**TEXT EXCERPT**
>>>
There is a beautiful Swiss ski resort called Mürren that should probably be better known to skiing fans. It was here that the British more or less invented modern skiing when Sir Arnold Lunn organised the first ever slalom race in 1922 (skiing being a mostly Nordic, cross country or uphill non-competitive pastime until he reinvented it).
A few years earlier his father, Sir Henry, had persuaded the locals to open the railway in winter so that he could bring the first winter package tour here. Sir Arnold’s son Peter was a regular visitor for 95 years, until his death in 2011. When they weren’t skiing, the Lunns started the famous Lunn Poly travel agency, promoting winter holidays in Switzerland.
That’s not Mürren’s only claim to fame. In 1968, in the gorgeous peaks above this small Swiss town, director Peter J Hunt filmed the second 007 film, On Her Majesty’s Secret Service, with the then little-known Australian actor and model George Lazenby.
<<<
**PROBLEM SET**
**1.** In the passage about Mürren, in what year did Sir Arnold Lunn organize the first slalom race?
**2.** Translate this sentence from the Mürren passage into French: "Sir Arnold’s son Peter was a regular visitor for 95 years, until his death in 2011."
**3.** Extend the passage about Mürren with a few more sentences, starting after its final sentence.
The lines after this point come from a separate source.

**DATA SUPPLIED**
>>>
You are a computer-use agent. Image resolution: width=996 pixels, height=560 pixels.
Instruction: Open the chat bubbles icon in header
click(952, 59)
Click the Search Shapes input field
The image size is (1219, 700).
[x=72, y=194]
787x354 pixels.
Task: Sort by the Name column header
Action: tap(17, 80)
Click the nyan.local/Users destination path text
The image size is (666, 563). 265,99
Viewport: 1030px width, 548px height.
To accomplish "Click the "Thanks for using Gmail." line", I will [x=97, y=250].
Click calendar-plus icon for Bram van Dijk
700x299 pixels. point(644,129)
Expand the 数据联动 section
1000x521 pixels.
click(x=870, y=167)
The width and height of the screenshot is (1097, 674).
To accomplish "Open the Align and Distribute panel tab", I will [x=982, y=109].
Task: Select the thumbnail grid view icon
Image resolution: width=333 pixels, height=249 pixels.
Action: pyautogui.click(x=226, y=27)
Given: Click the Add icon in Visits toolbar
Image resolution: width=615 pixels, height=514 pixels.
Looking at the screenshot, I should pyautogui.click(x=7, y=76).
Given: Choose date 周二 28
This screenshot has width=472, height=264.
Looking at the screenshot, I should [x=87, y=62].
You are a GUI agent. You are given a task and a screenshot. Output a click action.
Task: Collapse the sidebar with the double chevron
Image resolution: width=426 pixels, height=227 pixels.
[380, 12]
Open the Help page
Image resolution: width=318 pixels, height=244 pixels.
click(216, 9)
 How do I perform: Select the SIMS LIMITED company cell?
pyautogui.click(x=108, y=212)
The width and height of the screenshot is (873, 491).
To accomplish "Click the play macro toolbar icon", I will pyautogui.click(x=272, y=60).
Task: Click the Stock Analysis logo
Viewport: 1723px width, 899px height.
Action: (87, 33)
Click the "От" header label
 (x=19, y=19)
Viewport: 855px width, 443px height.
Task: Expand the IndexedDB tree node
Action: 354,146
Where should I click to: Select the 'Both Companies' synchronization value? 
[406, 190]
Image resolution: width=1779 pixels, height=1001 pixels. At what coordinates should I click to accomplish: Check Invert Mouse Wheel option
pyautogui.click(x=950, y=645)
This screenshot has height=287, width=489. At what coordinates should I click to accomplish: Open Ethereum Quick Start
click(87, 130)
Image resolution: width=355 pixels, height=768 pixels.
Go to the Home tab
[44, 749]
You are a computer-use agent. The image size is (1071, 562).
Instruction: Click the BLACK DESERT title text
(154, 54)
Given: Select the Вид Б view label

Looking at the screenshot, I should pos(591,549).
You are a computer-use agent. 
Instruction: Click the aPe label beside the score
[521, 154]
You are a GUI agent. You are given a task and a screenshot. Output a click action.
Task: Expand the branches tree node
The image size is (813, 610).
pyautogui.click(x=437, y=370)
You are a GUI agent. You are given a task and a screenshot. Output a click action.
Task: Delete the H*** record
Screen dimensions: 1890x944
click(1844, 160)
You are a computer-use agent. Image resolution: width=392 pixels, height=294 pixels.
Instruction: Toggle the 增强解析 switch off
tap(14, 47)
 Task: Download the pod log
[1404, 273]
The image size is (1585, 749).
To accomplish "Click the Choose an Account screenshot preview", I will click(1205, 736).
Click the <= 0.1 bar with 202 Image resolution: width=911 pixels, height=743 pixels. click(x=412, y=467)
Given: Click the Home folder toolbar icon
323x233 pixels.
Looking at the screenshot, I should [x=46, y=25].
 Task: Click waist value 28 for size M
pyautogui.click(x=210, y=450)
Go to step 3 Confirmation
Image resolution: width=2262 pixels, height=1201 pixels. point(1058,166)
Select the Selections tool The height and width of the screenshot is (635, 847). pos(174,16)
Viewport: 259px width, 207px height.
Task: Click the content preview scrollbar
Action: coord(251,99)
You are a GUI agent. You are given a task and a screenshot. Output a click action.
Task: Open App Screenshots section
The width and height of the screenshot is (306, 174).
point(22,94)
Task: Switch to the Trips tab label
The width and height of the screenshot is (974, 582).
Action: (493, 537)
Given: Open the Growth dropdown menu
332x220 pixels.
<<<
**ANSWER SET**
**1.** 1922

**2.** Peter, le fils de Sir Arnold, a été un visiteur régulier pendant 95 ans, jusqu'à sa mort en 2011.

**3.**
For both director and star it was their only Bond outing. Lazenby’s fitness for the role still divides fans and critics, but it remains one of the most popular 007 adventures despite the embarrassing attempts by the filmmakers to suggest this was a “groovy” Bond for the 60s, a Bond who sported blue skin suits and Pierre Cardin-style sunglasses.
Lazenby’s operative had to track down the Piz Gloria mountain hideaway of Blofeld, played rather fabulously by Telly Savalas. The film crew bought a half-finished building at the top of the Schilthorn pass and did it up. It has been restored a bit over the years but is pretty recognisable from the film – and you can visit it.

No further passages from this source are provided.